6.12 Mining Rights and Title to the Property
(a) Schedule B sets out a true, correct, complete and exclusive list of all mining rights, including all mining claims, leases, licences, concessions, applications, reservations, surface access rights, AMHTA leases or rights, water rights and any other right or interest relating to the Property or required to conduct the Operations (collectively, the “Mining Rights”).
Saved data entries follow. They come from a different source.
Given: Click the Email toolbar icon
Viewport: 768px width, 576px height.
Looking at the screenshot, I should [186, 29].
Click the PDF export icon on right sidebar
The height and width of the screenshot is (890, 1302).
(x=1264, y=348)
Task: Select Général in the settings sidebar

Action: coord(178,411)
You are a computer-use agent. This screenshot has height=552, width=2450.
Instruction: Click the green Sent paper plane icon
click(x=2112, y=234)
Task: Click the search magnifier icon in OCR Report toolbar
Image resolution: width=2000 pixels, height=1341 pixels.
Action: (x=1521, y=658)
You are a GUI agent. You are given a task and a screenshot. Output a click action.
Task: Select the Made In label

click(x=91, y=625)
There are no Mining Rights or related rights or interests other than those listed in Schedule B. Other than the Mining Rights, neither the Company nor any Company Subsidiary holds or previously has held any interest in real property or mining claims in any jurisdiction.
(b) The Company Direct Subsidiary 2 and the Company Indirect Subsidiary are the sole legal and beneficial owner of all right, title and interest in and to the Mining Rights and the Property, free and clear of all Encumbrances, royalties, offtake rights (other than pursuant to the Dowa Purchase Agreement), back-in rights, earn-in rights, rights of first refusal, area-of-interest rights, participation rights or other adverse interests or claims of any kind, except as set out in Schedule B and statutory royalties imposed by Law.
(c) All Mining Rights are valid, subsisting, in full force and effect and in good standing, have been properly located, recorded, maintained and renewed in accordance with Law, and all filings, labour requirements, expenditures, fees, rentals, Taxes and obligations required to maintain the Mining Rights in good standing have been fully satisfied.
(d) No Governmental Authority or Indigenous Governing Body, AMHTA, lessor, surface owner, community, NGO or Person has asserted, alleged, challenged, objected to, questioned or threatened the validity, standing, scope, enforceability, renewal, transferability or continuation of any Mining Right or the Property, and, to the knowledge of the Seller, no fact or circumstance exists that could reasonably be expected to give rise to any such matter.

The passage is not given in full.